The phase 3, double-blind CORAL Study randomized 440 patients with major depressive disorder to treatment with zuranolone 50 mg co-initiated with an open-label, standard-of-care antidepressant (clinician-chosen sertraline, escitalopram, citalopram, duloxetine, or desvenlafaxine) or placebo co-initiated with an open-label antidepressant once a night for 14 days.
Zuranolone achieved both the study’s primary and key secondary endpoints, according to results reported by Sage Therapeutics and Biogen. The primary endpoint was a statistically significant drop in depressive symptoms on day 3: mean changes from baseline on the 17-item Hamilton Rating Scale for Depression (HAMD-17) total score were -8.9 ± 0.39 for people in the antidepressant-plus-zuranolone group compared with -7.0 ± 0.38 for people in the antidepressant-plus-placebo group.
The key secondary endpoint was the treatment effect over the 2-week treatment period. Mean changes over the 2 weeks in the antidepressant-plus-zuranolone group were -11.7 ± 0.40 compared with -10.1 ± 0.39 for people in the antidepressant-plus-placebo group. Other secondary endpoints showed a statistically significant drop in HAMD-17 score in the antidepressant-plus-zuranolone group compared with the antidepressant-plus-placebo arm on days 8 and 12. Day 15 demonstrated numerical superiority with zuranolone, while day 42 showed equivalence.

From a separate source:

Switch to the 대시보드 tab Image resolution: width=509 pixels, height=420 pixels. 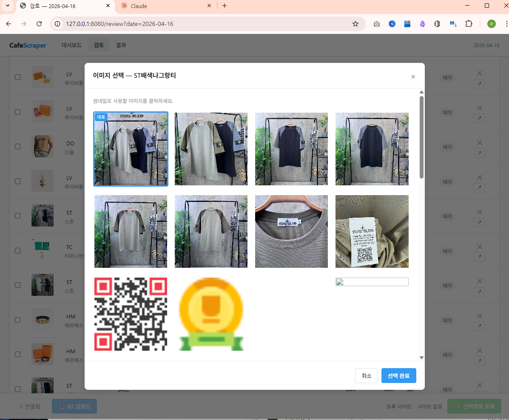coord(71,45)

Related: Patients With MDD Show Rapid Symptom Improvement With Investigational Drug Zuranolone
In a subgroup of patients with major depressive disorder and elevated anxiety, a population historically less responsive to antidepressants, zuranolone co-initiated with an antidepressant was nominally statistically significant to placebo in reducing depressive symptoms, the drugmakers reported.
Zuranolone co-initiated with an antidepressant was generally well-tolerated in the trial. Most treatment-emergent adverse events were mild or moderate, and no new safety signals were identified.
“Including the CORAL Study, zuranolone now has 6 positive clinical studies,” said Sage chief executive officer Barry Greene, “and we remain on track to start the rolling submission for a new drug application in major depressive disorder early this year, with completion targeted for the second half of 2022.”